Trent'anni in cui si è sempre portata avanti la ricerca e anche oggi, che il centro si trova in nuovi e più ampi spazi al Morelli, si continua a studiare per capire le prospettive future della terapia cellulare. 

Tocca a Massimo Martino, direttore del Ctmo spiegare che il centro offre un servizio a tutta la regione e anche a chi arriva da fuori regione, con l'obiettivo di offrire nuove terapie ai pazienti che soffrono di tumori del sangue.

Le nuove terapie: le car-t

C'è anche Fabio Ciceri, direttore unità di ematologia e trapianto di midollo osseo e oncoematologia del  San Raffaele di Milano, presidente del gruppo italiano per il trapianto di midollo osseo, cellule staminali emopoietiche e terapia cellulare (GITMO) che evidenzia che il trapianto del midollo, oggi, ha applicazioni cliniche avanzate come le car-t che rappresentano le naturali evoluzioni della terapia cellulare oggi.

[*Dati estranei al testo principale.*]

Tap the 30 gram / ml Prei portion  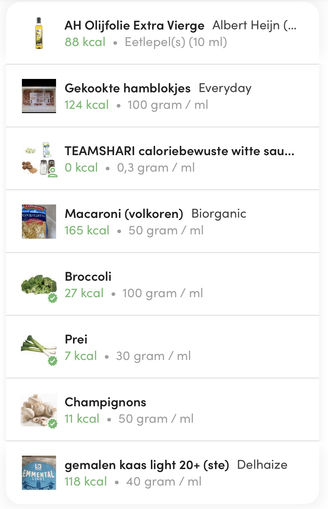(153, 356)
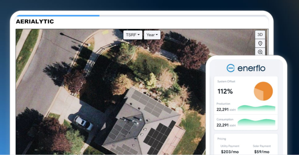299x155 pixels.
Task: Select the Consumption 22,291 kWh value
Action: pos(226,125)
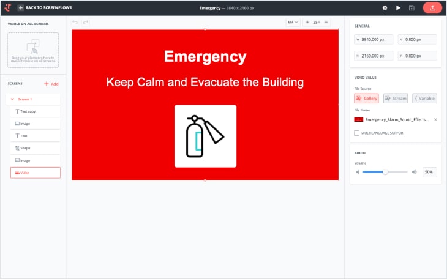The width and height of the screenshot is (447, 279).
Task: Click the save disk icon
Action: pos(411,8)
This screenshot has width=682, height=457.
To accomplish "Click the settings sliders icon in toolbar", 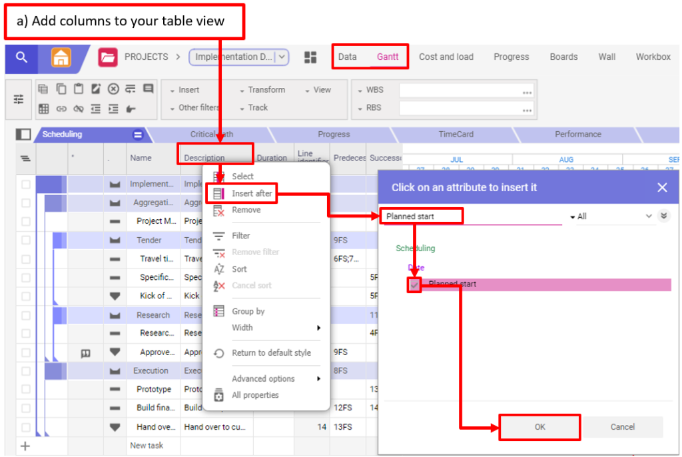I will point(19,99).
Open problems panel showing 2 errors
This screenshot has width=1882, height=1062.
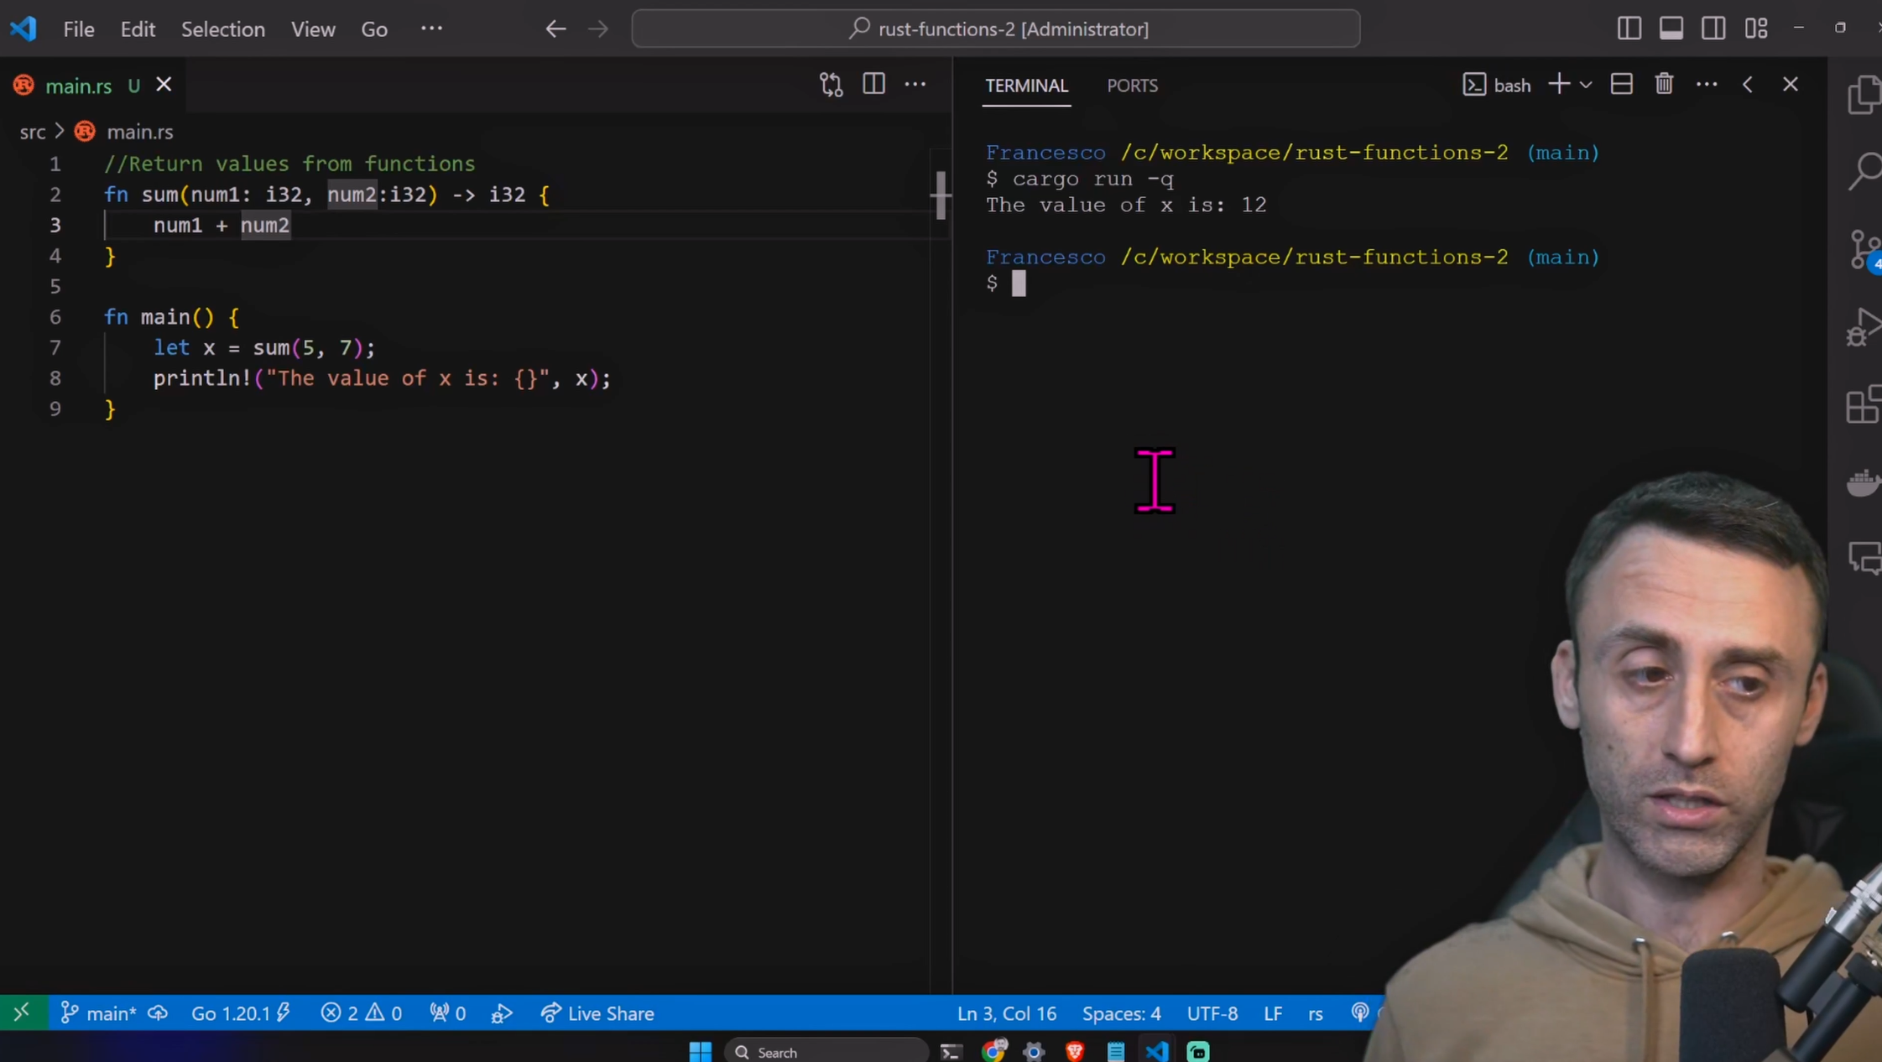[361, 1013]
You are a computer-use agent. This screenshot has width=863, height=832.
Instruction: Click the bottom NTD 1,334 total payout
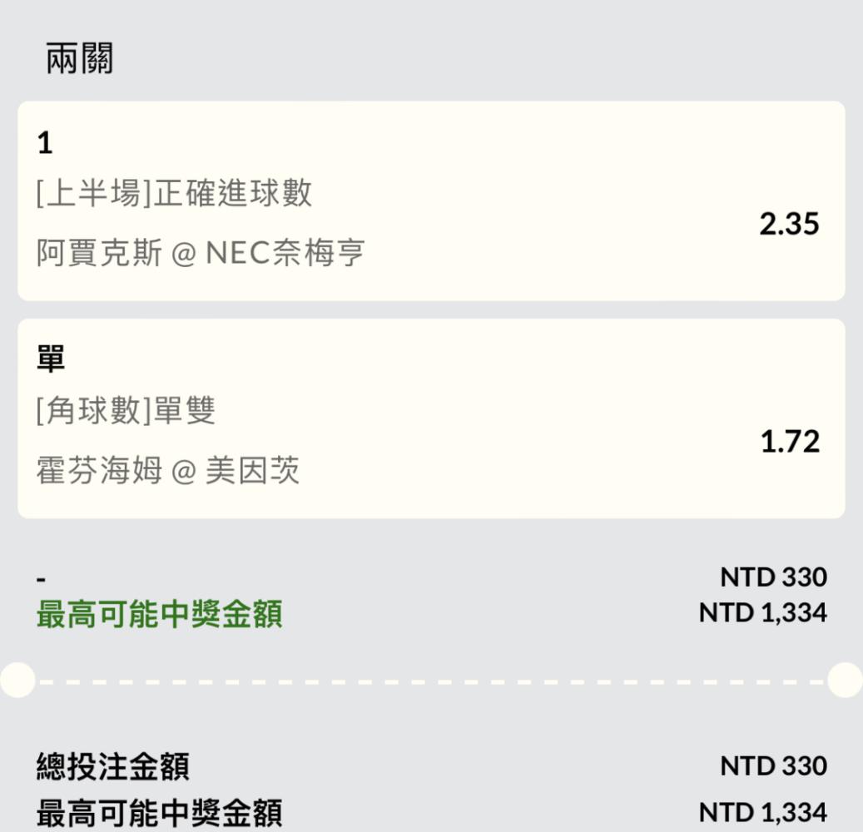763,813
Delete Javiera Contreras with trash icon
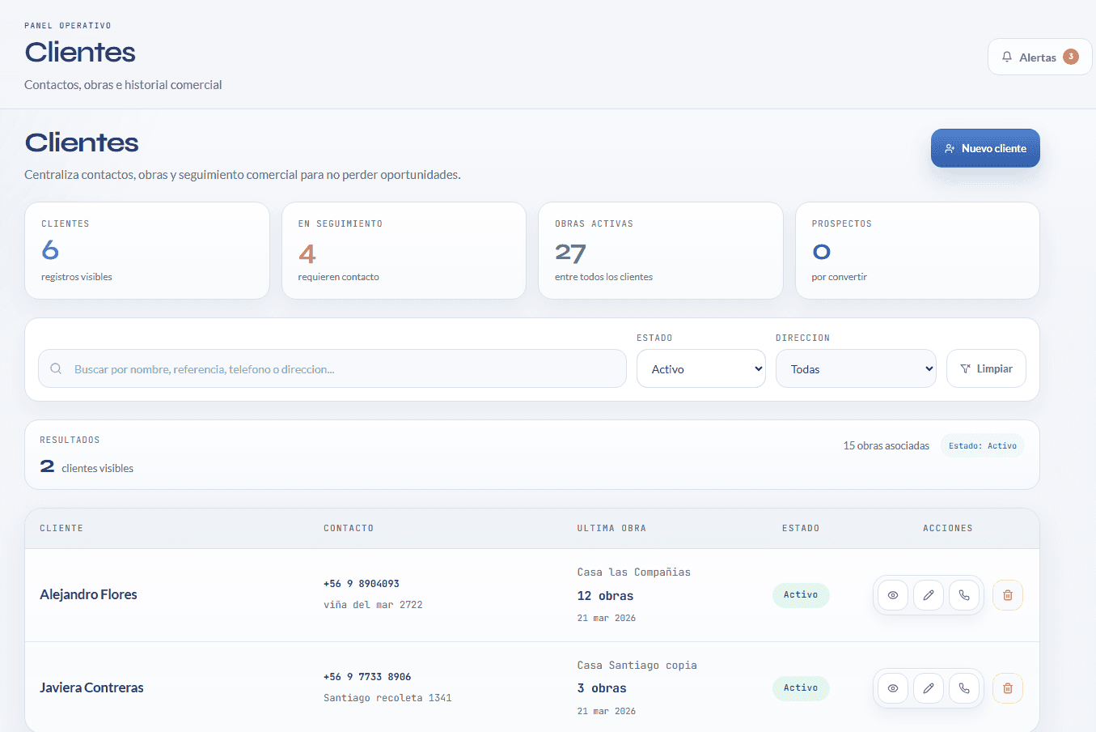 pyautogui.click(x=1008, y=688)
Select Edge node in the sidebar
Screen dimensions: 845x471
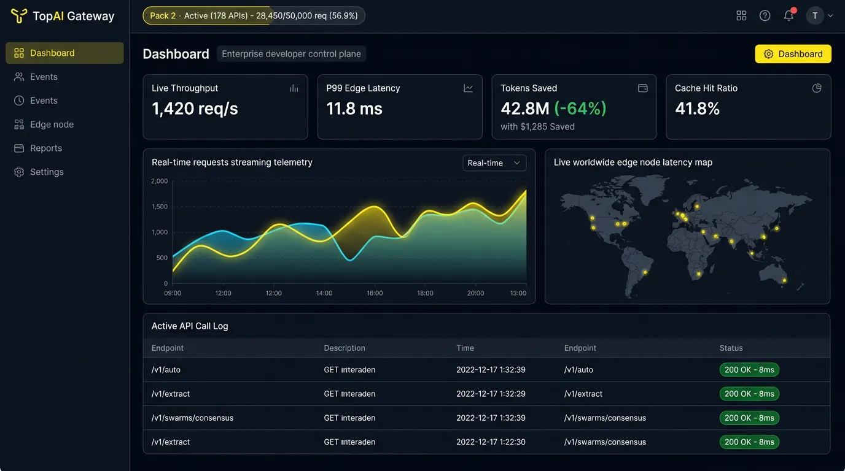click(x=64, y=124)

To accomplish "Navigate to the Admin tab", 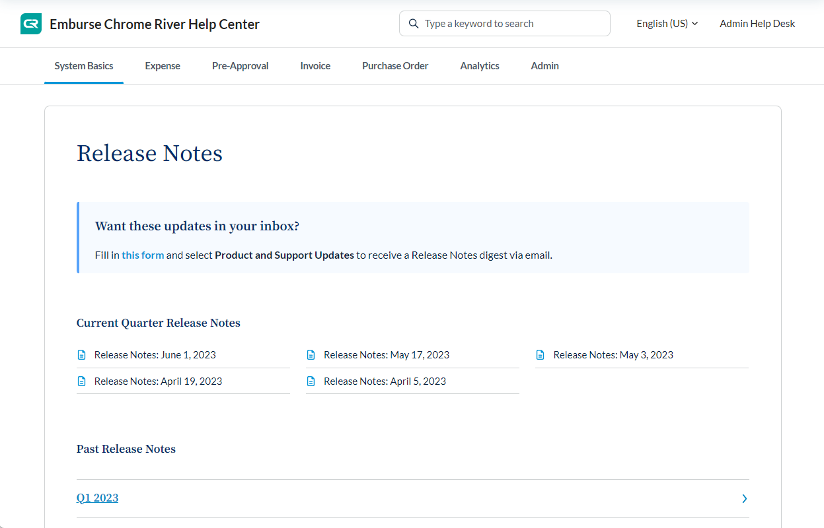I will tap(544, 66).
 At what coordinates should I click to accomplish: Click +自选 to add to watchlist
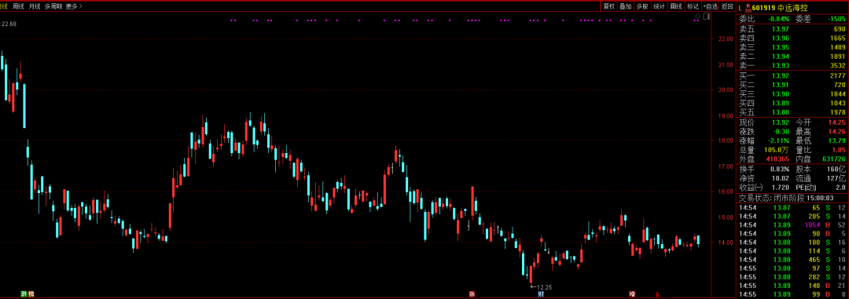click(x=710, y=6)
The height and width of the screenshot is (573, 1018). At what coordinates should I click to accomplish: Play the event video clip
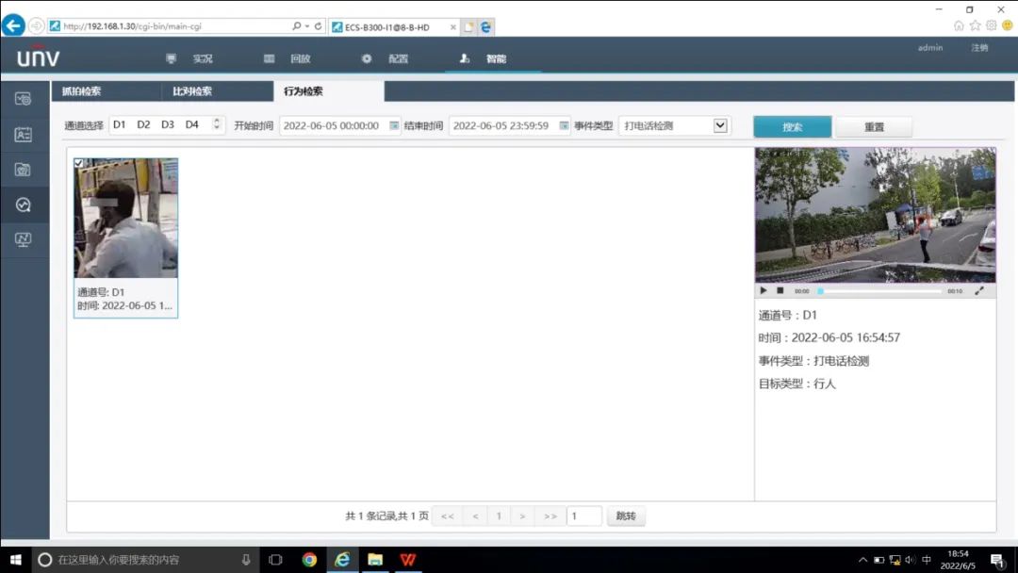coord(764,291)
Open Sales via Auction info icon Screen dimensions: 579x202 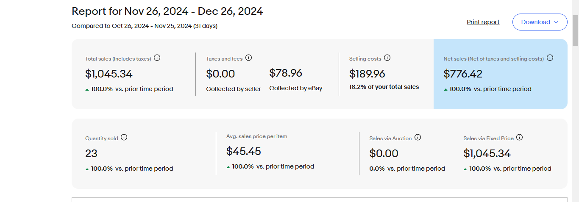418,138
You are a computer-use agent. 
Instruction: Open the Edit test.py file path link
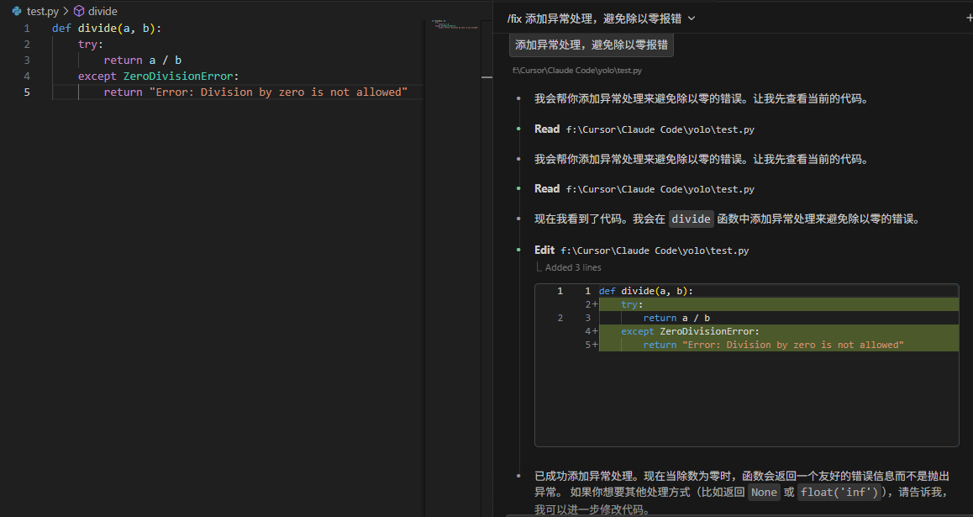pos(655,251)
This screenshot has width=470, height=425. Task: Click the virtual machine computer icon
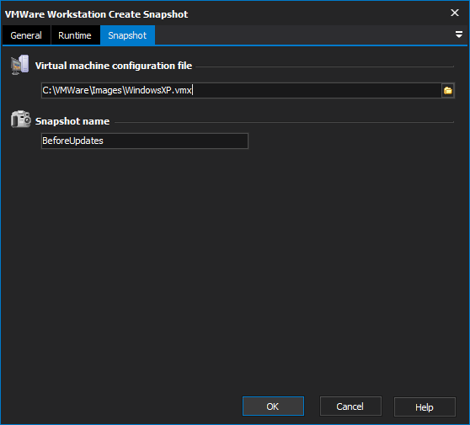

Ed è proprio il presidente nazionale dell'Ail Giuseppe Toro che ribadisce come le Car-t che sono le terapie più innovative e rivoluzionarie. Il Centro reggino, insieme a quello di Palermo, sono i primi nati dopo quello di Roma, hanno dato fiducia, possibilità ai meridionali di potersi curare nella loro terra.

Arriva da Gianlugi Scaffidi, commissario straordinario del Gom, un richiamo alla politica affinchè investa e finanzi queste terapie. Spiega Scaffidi: "le Car-t è un sistema di terapie di ultime generazione che si utilizza nel Meridione, soltanto a Reggio Calabria e Palermo, è un sistema che noi vogliamo implementare, molto costoso, per cui occorre che la politica abbia un riguardo e faccia uno sforzo economico.  Oggi la medicina ha raggiunto livelli molto molto alti ma molto costosi che permettono però di salvare la vita ai cttadini, per questo il governo nazionale e regionale debbano fare uno sforzo per garantire al Gom di poter continuare ad investire in ricerca e portare avanti queste terapie. 

La pandemia e i contratti in scandenza del personale 

Poi Scaffidi parla della pandemia del Covid 19 e della debolezza del sistema sanitario nazionale e regionale. Tra i problemi la carenza di personale. Per la pandemia sono stati assunti medici ed infermieri ad hoc ed il 30 giugno scadono questi contratti. L'assenza di questi medici, ci hanno supportato anche in altre attività, può mettere in ginocchio la funzionalità del Gom. Non a caso a metà giugno avremo una riunione con la Regione e credo che ci sia la voglia di mantenere gli organici inalterati.